DESCRIPTION OF THE TASK. Count only the lines of the records that hold "agent", then give the number without any other words.

-- Opening Marker --

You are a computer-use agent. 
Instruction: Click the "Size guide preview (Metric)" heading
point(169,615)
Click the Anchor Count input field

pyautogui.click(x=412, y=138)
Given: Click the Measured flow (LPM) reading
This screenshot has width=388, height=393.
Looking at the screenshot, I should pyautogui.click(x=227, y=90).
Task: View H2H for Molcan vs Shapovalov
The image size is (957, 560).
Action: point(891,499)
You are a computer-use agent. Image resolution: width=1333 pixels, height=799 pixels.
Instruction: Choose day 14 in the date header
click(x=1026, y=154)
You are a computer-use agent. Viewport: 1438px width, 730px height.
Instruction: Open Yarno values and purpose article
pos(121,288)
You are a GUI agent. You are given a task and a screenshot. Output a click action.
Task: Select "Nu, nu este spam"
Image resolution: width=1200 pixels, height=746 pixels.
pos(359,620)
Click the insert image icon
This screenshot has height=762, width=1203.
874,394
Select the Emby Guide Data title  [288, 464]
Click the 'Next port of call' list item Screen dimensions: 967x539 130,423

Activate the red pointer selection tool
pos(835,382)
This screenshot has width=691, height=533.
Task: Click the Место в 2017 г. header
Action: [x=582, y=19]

-- Closing Marker --

REPLY TO THE EXERCISE. 4